The borrower needs to provide the lender with his employment to receive the approved loan amount. It is done by showing his payslip or the bank statement that demonstrates his regular monthly income. If the required conditions are fulfilled then the loan gets approved immediately on spot. The person who takes a payday loan needs to write a check for the entire loan amount along with the interest that is calculated for the duration of the planned debt for finalizing the deal and it must be postdated. The interest that is charged on a payday loan can be a bit higher to 400% annually.
Which One Is Better?
It is very difficult to classify anyone as a better loan option. This is because both loans have a tendency of taking an unpredictable financial situation and turn things worse. There is less risk of losing a personal property if it involves a payday loan. Title loans come with slightly less rate of interest and let a borrower avail a larger amount of loan. Title loans are well secured by material asset and payday loans are classified as unsecured ones. So lenders have less uncertainty with title loans.
Payday loans are hardly issued for a longer duration for more than 2 weeks and are always expected to be repaid completely at the scheduled term. Thus thy will never exceed the stated amount on the previous paycheck. But title loans have a chance of lasting for several weeks or months. Refinancing is also possible in some cases. So car title loans are larger and can be utilized for the larger need of cash.

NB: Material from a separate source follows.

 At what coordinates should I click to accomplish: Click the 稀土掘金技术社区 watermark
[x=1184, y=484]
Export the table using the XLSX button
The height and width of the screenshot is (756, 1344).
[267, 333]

Every loan can get out of your hand if you are unable to take some precautions. Title and payday loans are not exceptions. It is easy to forget that the cash that is readily available is not yours and you are actually borrowing it against your future source of income.
If you are facing a sudden expense and having low funds, some better methods to get money is by selling those items that you do not need anymore, asking your company for an advance salary or making use of a credit card. Credit cards may have high rates of interest but their rates are less compared to what you repay for a title or payday loan. Most of the credit cards never charge interest if you repay within a month.
So it is always recommended that you take a loan when it is completely necessary and there is not any solution that can be found. But even then the borrowed title or payday loan amount should never be greater than what is enough for solving your problem.